Manga & Anime Guideby Stephen Hunt’s SFcrowsnest

SSSS.Gridman

2018 · Japan

A boy with amnesia merges with a digital hero-giant to battle city-stomping kaiju conjured by a troubled classmate; Trigger's loving anime tribute to live-action tokusatsu.

SSSS.Gridman cover

Overview

SSSS.Gridman is Studio Trigger's anime love letter to tokusatsu, digital heroes and the peculiar loneliness of living in a world that feels built for someone else's story. Yuta Hibiki wakes with amnesia and discovers he can merge with Gridman, a giant hero who battles kaiju attacking his city. This sounds pleasingly straightforward until the series begins asking who made the monsters, why the city resets and why adolescence feels quite so apocalyptic.

Based on the Gridman tokusatsu lineage, the anime keeps the pleasure of rubber-suit spectacle while translating it into Trigger's sharp design language. It loves the genre, but not lazily. It knows that a giant monster can be a toy, a metaphor and a cry for help all at once.

Why it matters

SSSS.Gridman helped renew interest in Gridman for anime audiences and demonstrated Trigger's ability to handle homage without turning it into museum glass. The show is full of references for tokusatsu devotees, yet accessible to newcomers who simply enjoy kaiju fights and strange school-town mysteries.

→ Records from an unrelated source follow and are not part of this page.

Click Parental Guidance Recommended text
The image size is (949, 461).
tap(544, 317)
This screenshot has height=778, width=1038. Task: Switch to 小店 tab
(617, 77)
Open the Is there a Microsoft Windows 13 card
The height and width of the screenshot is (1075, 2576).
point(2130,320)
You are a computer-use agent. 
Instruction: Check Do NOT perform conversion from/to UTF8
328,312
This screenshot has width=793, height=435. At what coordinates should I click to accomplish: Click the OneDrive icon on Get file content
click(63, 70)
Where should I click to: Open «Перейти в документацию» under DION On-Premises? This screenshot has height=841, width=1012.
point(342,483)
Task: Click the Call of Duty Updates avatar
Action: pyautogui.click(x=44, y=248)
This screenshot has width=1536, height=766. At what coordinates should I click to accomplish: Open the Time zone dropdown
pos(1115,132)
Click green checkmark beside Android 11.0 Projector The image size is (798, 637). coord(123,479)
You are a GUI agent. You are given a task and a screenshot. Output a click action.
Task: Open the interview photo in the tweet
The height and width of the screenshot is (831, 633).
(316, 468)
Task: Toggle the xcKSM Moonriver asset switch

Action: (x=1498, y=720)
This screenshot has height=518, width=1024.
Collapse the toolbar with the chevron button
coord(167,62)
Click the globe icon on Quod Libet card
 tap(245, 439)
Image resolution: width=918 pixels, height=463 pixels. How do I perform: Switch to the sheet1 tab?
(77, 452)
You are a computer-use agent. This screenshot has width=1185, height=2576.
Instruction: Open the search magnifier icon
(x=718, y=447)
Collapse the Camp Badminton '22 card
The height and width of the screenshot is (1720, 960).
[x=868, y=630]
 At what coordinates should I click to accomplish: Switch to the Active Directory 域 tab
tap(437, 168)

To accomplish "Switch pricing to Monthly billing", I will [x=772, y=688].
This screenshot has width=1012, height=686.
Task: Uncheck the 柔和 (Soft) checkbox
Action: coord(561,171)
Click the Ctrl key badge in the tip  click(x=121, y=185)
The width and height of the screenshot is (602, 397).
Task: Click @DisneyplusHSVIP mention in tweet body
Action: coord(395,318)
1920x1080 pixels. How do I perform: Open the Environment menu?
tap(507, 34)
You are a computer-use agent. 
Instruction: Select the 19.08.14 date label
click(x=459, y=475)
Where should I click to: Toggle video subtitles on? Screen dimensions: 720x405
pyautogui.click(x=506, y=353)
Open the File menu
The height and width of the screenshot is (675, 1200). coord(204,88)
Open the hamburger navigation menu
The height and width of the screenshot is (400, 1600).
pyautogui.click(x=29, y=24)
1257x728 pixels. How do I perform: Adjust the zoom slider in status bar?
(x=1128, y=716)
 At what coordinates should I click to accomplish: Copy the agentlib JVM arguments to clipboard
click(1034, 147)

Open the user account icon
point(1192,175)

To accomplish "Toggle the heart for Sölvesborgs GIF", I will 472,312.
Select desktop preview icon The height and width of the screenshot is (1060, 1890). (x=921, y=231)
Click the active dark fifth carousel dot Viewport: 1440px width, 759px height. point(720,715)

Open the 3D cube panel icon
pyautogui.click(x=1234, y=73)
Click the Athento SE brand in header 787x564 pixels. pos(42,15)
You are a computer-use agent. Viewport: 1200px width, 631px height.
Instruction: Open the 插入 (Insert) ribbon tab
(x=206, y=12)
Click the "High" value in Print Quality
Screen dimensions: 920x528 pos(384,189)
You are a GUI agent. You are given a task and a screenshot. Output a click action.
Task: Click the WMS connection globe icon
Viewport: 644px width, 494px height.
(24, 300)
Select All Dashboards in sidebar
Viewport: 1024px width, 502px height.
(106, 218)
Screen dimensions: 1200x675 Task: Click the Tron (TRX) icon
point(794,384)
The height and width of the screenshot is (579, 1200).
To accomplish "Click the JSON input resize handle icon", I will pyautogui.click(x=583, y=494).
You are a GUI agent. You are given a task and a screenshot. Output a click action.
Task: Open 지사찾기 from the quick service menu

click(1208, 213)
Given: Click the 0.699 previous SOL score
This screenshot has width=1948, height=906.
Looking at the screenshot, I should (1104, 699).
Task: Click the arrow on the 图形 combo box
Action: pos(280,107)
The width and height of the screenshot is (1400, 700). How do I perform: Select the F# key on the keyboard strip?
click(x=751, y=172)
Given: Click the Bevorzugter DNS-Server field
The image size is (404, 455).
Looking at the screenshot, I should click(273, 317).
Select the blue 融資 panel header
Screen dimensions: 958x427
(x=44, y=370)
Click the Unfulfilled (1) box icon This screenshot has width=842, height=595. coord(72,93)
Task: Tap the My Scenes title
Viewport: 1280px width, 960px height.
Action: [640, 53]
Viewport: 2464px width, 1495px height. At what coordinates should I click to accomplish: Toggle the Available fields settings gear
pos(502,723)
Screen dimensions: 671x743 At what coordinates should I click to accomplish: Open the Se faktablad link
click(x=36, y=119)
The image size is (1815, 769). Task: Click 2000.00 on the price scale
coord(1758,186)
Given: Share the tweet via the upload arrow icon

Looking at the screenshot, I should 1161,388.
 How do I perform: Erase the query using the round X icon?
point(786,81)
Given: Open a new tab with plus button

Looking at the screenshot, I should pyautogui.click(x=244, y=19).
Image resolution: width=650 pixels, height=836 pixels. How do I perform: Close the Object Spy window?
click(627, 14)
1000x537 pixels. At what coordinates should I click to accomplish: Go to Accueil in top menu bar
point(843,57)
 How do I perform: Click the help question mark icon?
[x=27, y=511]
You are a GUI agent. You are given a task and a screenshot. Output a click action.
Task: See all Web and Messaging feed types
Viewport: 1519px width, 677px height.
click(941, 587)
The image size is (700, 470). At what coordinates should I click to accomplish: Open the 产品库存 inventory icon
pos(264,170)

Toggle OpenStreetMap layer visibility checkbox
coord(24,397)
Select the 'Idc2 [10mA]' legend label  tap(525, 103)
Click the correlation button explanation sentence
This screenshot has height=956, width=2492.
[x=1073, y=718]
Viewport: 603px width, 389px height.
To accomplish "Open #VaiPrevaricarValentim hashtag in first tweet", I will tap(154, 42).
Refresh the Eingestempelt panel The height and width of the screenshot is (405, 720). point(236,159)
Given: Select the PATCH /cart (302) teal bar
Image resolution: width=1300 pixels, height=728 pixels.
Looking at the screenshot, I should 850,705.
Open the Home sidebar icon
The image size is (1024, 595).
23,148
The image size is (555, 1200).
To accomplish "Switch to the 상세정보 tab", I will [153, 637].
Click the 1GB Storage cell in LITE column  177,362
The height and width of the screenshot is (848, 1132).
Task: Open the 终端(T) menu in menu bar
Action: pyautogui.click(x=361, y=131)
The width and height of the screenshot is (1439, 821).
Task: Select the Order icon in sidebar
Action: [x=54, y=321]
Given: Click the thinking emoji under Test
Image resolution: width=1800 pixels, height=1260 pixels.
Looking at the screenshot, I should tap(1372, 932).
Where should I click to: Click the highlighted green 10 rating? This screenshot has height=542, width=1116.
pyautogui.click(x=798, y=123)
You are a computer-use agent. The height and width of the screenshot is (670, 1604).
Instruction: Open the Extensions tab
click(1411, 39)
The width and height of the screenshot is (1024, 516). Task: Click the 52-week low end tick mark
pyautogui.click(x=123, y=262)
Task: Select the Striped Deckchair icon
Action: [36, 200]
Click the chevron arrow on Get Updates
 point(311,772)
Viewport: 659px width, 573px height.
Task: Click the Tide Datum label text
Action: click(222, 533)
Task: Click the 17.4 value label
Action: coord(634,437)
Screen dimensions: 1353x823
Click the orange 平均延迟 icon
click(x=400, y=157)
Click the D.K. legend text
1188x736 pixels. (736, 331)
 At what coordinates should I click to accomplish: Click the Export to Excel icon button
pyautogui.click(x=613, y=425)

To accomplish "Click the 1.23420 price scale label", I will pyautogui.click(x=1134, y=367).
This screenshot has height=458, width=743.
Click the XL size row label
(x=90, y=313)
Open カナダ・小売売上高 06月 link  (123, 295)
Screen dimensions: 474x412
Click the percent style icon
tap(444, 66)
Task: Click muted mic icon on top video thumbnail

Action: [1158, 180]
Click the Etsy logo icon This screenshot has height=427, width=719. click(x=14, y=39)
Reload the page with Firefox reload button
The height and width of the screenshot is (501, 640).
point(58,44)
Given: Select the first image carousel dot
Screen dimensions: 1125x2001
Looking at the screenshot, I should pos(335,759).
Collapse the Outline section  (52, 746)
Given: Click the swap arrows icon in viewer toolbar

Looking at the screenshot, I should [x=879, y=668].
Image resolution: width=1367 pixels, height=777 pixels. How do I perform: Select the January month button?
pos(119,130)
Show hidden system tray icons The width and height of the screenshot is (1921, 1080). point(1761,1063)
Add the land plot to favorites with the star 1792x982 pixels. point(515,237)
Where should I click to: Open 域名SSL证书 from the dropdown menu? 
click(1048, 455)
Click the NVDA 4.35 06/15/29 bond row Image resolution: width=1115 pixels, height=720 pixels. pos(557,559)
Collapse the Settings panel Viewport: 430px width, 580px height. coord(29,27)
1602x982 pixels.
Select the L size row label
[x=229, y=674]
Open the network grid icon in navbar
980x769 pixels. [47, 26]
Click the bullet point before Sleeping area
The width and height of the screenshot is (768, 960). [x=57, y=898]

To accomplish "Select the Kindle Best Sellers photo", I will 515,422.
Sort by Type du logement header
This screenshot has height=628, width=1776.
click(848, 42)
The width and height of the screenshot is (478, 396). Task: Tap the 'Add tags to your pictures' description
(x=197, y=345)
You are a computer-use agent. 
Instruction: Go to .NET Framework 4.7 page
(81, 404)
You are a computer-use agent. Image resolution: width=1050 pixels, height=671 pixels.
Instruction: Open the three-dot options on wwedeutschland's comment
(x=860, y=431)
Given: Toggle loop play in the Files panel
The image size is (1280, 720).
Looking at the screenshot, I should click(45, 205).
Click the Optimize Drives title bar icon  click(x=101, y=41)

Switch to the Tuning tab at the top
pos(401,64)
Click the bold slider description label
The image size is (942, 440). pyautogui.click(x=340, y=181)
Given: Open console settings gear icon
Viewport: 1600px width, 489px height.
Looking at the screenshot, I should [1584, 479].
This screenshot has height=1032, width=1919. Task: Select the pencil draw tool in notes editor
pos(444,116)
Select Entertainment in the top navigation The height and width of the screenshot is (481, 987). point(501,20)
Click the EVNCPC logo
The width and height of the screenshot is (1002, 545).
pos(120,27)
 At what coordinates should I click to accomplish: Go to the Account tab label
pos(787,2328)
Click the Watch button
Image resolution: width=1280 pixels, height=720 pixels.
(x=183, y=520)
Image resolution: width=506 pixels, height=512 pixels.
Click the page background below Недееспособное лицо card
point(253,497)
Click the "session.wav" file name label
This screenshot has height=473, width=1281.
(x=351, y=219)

Its real strength is emotional. Beneath the battles is a story about isolation, control, friendship and the dangerous comfort of making a world that cannot refuse you. That gives the series a melancholy charge its bright heroics might initially disguise.

What to expect

Expect kaiju battles, transforming support machines, school-life quietness and mystery-box unease. The show often underplays its drama between fights, letting pauses, rooms and casual conversations carry emotional weight. Trigger can do maximalist noise with the best of them, but here it also understands the power of an awkward silence.

The tokusatsu influence means some imagery is deliberately staged like live-action suit work, which may surprise viewers expecting conventional mecha realism. That artificiality is part of the texture.

Content is generally accessible, though the psychological material around loneliness and destructive behaviour grows more pointed as the story develops.

Adaptations and versions

SSSS.Gridman is an anime project based on the earlier Gridman tokusatsu property. It also connects to later related anime works in the same broader universe, though the series can be watched on its own.

For final publication, franchise naming and sequel connections should be checked carefully, as Gridman now has several modern branches. The core recommendation remains the 2018 anime series.

Where to start

Start with SSSS.Gridman itself. No deep tokusatsu homework is required, though fans of the original material will catch more nods and structural jokes.

If it seems simple at first, keep watching. The show is quietly laying wires under the carpet, and several of them are attached to the emotional fuse box.

Verdict The SFcrowsnest take

SSSS.Gridman is affectionate, stylish and more wounded than its heroic surface suggests. It brings tokusatsu spectacle into anime form while remembering that the monster of the week may be less frightening than the person who needed to create it.